AT&T pushes for private sector role at the ITU - Industry Trend or Event

CommunicationsWeek International, March 20, 2000 by David Molony

AT&T has signaled it wants to lead the private sector lobby pressing for reform of the industry's largest association, the International Telecommunication Union.

At a meeting of a joint working group of industry executives and telecoms ministers earlier this month, AT&T presented a proposal to give the private sector an equal say in running the UN association's business.

The U.S. giant's proposal is the first significant contribution by invited industry members of the new forum, the reform advisory panel, set up at the invitation of the ITU secretary general, Yoshio Utsumi.
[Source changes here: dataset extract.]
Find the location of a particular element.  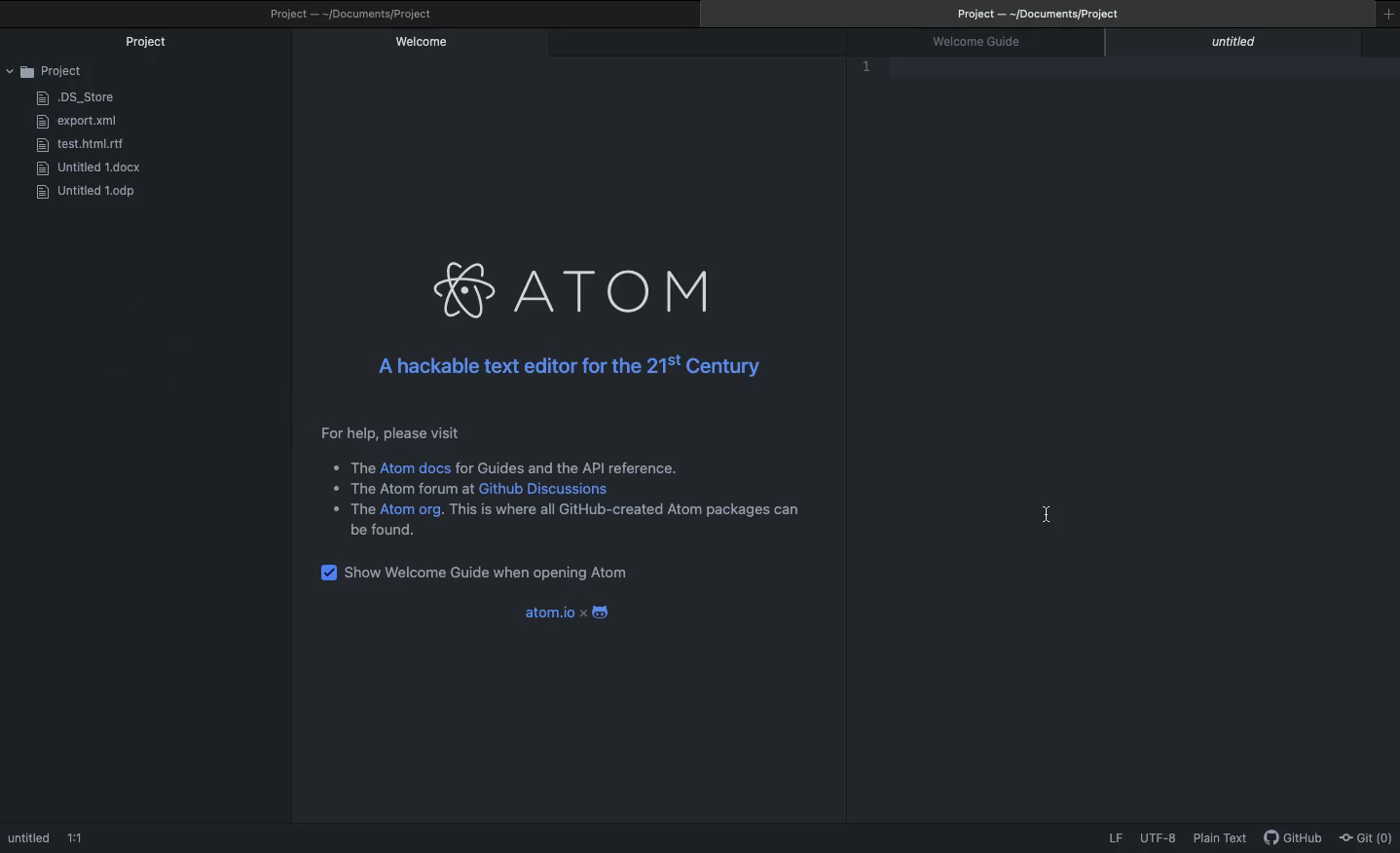

UTF-8 is located at coordinates (1158, 835).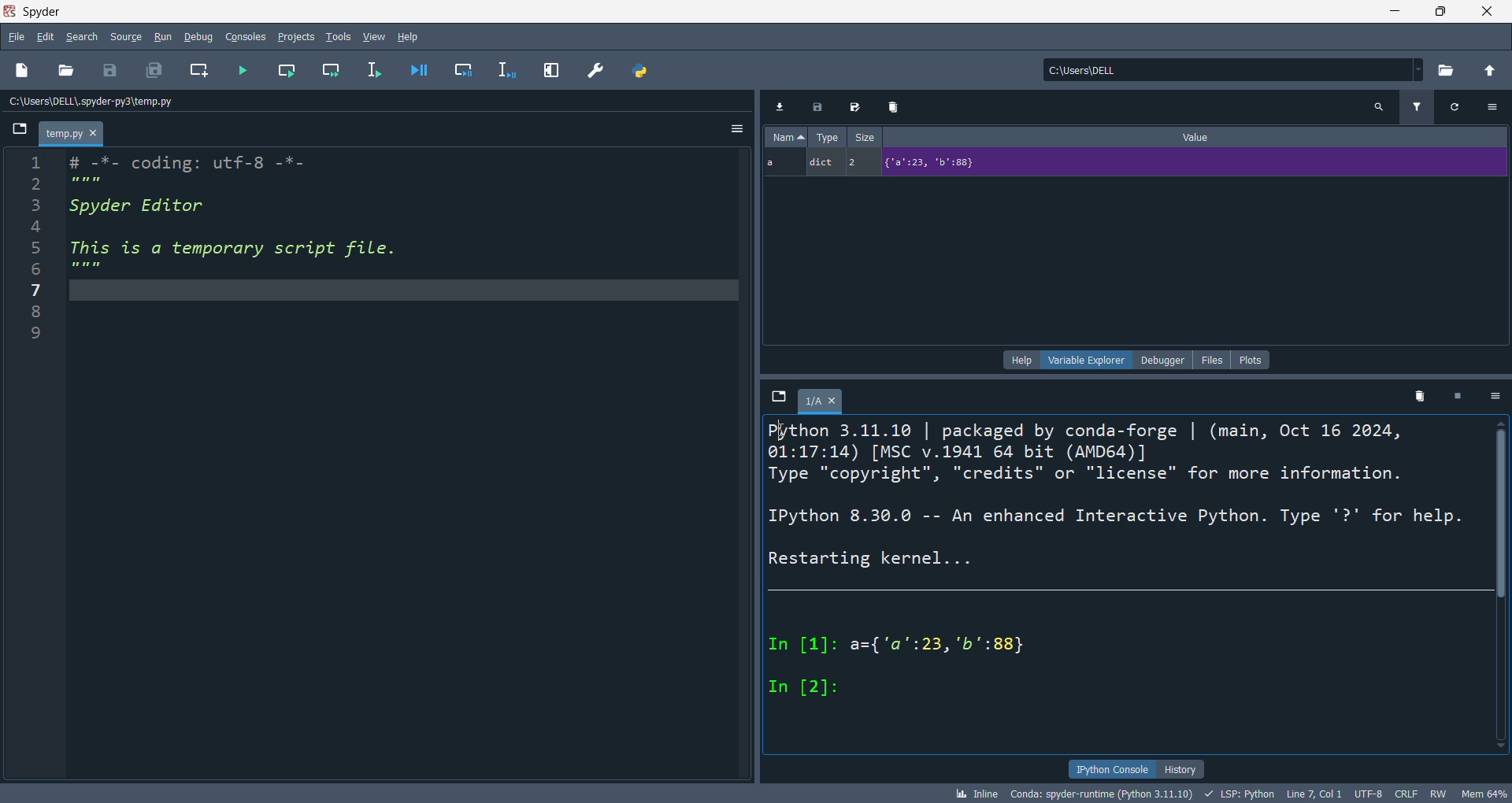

The group held its first meeting at the Telecom 99 exhibition in Geneva last October.

Until now, the ITU Council has been exclusively representative of governments or their ministries, The new proposal would effectively force governments to take decisions on ITU activities in consultation with commercial companies for the first time.
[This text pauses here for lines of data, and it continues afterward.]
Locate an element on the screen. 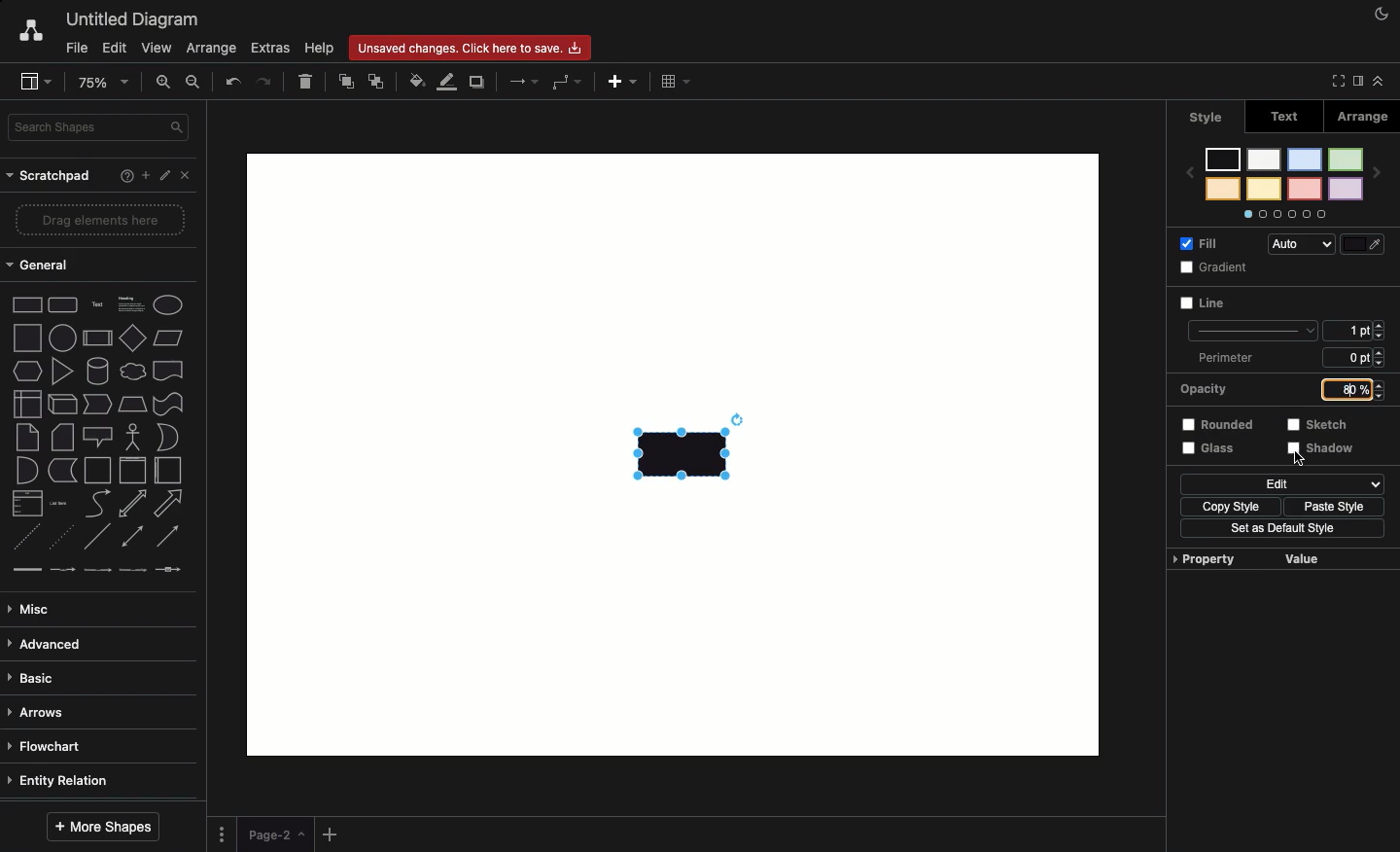 The height and width of the screenshot is (852, 1400). Waypoints is located at coordinates (565, 82).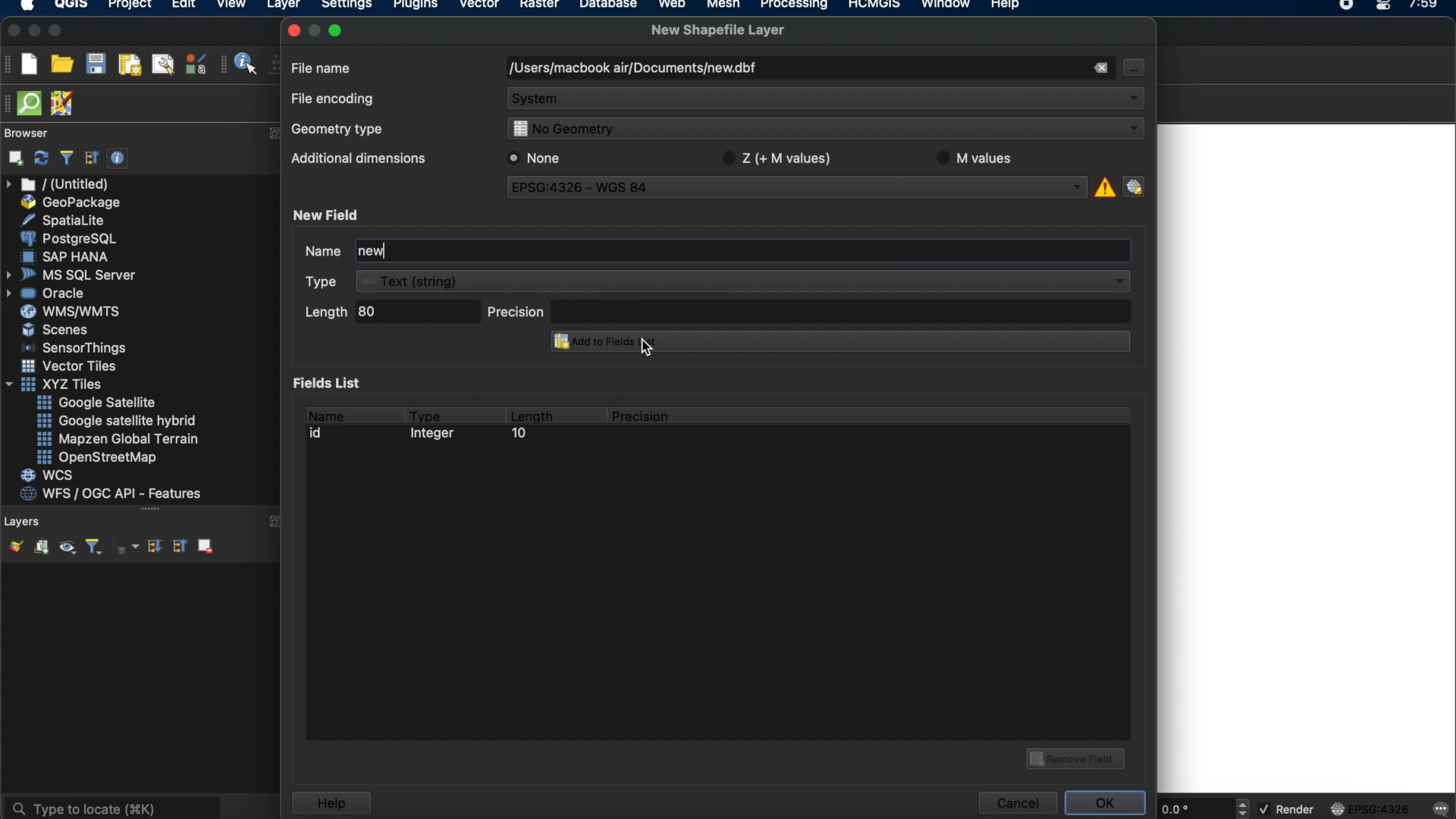 The height and width of the screenshot is (819, 1456). What do you see at coordinates (29, 63) in the screenshot?
I see `new project` at bounding box center [29, 63].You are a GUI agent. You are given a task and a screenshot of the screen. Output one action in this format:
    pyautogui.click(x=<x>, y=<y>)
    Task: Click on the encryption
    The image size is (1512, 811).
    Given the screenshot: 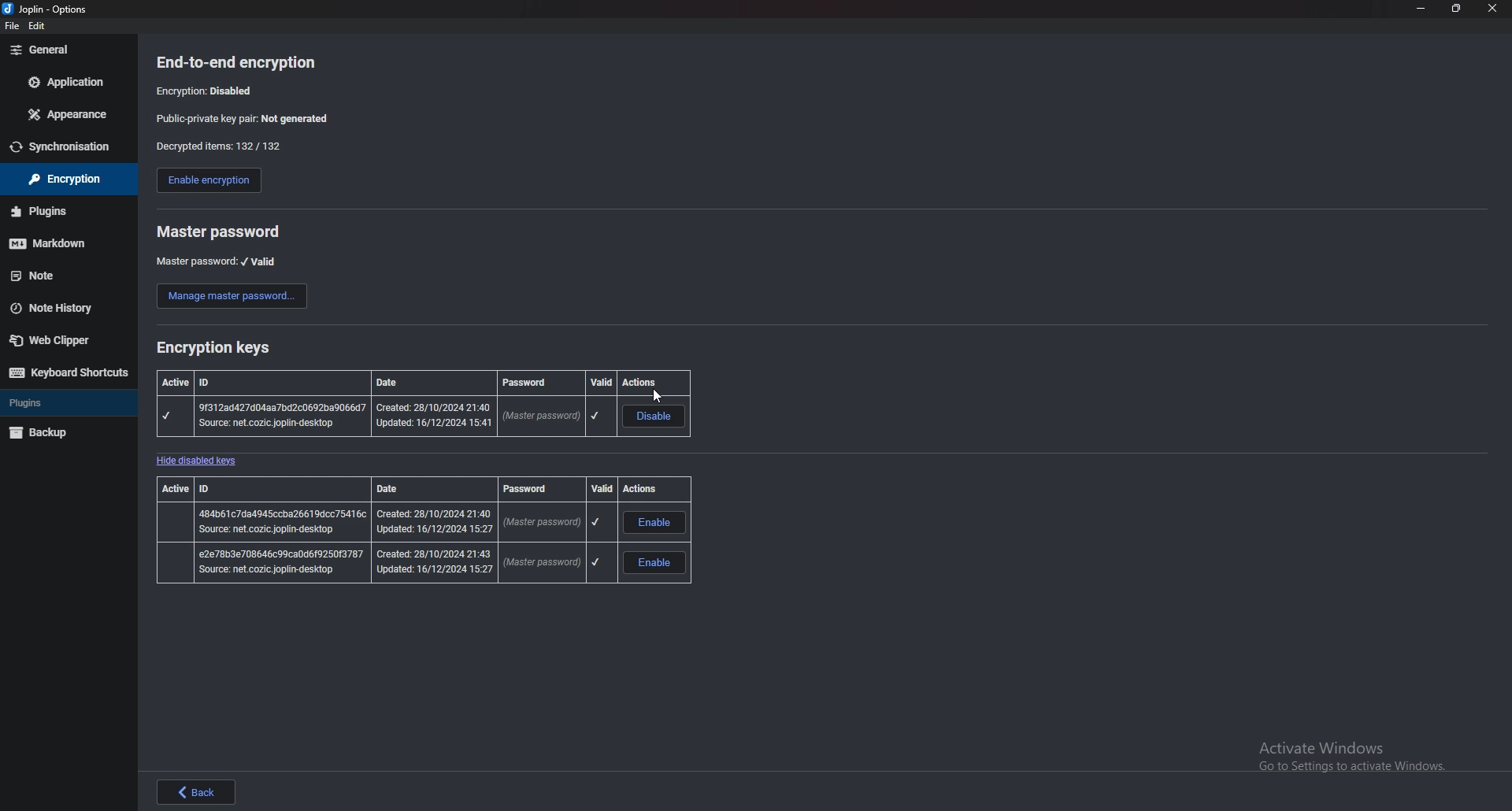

"At the conclusion of the meeting, the decision was to send a representative to [future] ITU Council," said Utsumi. "Logically, once the private sector representative is included in Council, I think opinions concerning management of the ITU will have to be taken in consultation with the private sector...and [will] lead to many other changes in activities of the ITU."

The proposal, still to be agreed by the ITU Council itself, would set up a private sector board alongside a government members board within the executive, as well as a joint board.

The outcome was just what the former overseas representative for Japan's ministry of communications has been working towards since setting up the group, in a step-by-step approach to forcing the ITU as a body to reform.

Industry delegates said together with other recommendations from the meeting, the secretary general would be given a role more like that of a company chief executive.

"We are looking for the secretary general to have more influence and authority to change," said Robert Dombkowski, chairman emeritus of the European Competitive Telecommunications Association, in London.

This month's meeting, chaired by Maria Livanos Cattaui, secretary general of the International Chamber of Commerce, in Brussels, was only the group's second meeting. Attendance was, according to delegates, a significant improvement on the first, although key chief executives were represented rather than attending in person, as before (CWI, 25 October 1999, p.3).